Final answer:
A bank can be seized by regulators if its liabilities exceed its assets, leading to a potential bank run. The specific risks impacting Silicon Valley Bank are not detailed in the provided resources, but typically include credit, market, and operational risk. The historical context explains the regulatory measures like the FDIC and SEC established to prevent such occurrences.
Step-by-step explanation:
The bank may be 'seized' by federal regulators if it's found that its net worth has become negative, meaning the bank's assets are not enough to cover its liabilities. This situation can trigger a bank run, which occurs when a large number of depositors withdraw their funds simultaneously over concerns about the bank's solvency, thus exacerbating the bank's financial situation even further. Critics have questioned why federal regulators did not anticipate the financial instability of banks before the recession of 2008-2009. In the case of Silicon Valley Bank, while not mentioned in the provided information, this issue would likely relate to the broader problem of financial instability that might have been exacerbated by a variety of risk factors.

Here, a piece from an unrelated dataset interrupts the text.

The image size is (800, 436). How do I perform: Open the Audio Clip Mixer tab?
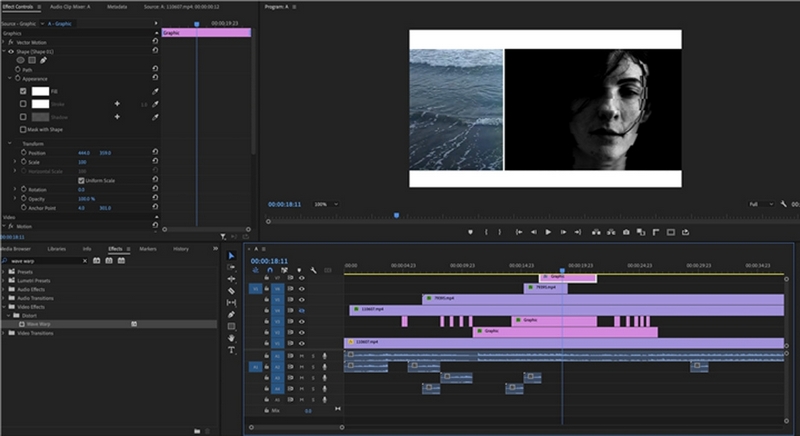click(72, 6)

Regarding Silicon Valley Bank and the three risks discussed in the mentioned chapter, without specific details of the risks identified in Chapter 12, it's not possible to definitively say which risk impacted the bank the most. Typically, the risks faced by a bank could include credit risk, market risk, and operational risk. Given the historical context of bank runs and regulatory oversight failures, it could be speculated that one or more of these risks contributed to the bank's issues leading to it being seized by federal regulators.
For banks like Silicon Valley Bank, understanding and managing these risks is essential to maintaining solvency and thus public trust and confidence in the banking system. The creation of the FDIC and SEC, as mentioned in the historical context, was designed to prevent such occurrences by providing a safety net for depositors and overseeing financial transactions.